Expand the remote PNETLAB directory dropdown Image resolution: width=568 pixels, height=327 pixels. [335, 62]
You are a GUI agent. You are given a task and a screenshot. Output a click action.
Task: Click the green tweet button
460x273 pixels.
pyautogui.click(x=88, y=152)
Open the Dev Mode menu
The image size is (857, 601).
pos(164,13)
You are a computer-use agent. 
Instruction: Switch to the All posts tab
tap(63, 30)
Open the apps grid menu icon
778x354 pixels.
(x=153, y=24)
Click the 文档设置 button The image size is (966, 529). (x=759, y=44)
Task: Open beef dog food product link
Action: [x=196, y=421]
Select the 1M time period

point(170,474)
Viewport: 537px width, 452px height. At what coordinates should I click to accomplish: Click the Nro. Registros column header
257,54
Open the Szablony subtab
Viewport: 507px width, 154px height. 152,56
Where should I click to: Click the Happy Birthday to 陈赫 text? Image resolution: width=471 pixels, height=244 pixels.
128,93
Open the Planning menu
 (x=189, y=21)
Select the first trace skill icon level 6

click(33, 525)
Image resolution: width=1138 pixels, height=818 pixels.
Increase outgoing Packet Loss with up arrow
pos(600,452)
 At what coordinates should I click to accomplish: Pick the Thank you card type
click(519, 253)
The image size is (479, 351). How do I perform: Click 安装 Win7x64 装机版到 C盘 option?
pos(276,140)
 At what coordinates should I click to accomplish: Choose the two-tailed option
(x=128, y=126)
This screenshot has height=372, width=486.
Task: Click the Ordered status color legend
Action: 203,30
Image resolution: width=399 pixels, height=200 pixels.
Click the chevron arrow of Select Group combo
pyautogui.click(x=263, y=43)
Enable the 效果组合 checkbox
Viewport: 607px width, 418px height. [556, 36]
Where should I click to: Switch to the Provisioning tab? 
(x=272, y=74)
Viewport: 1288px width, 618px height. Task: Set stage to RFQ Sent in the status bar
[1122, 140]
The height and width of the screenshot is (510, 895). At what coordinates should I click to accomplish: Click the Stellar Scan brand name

Exercise goal:
Display each line of the data where "agent" occurs.

Expected answer:
You are a GUI agent. You are given a task and a screenshot. Output a click action.
You are a computer-use agent. 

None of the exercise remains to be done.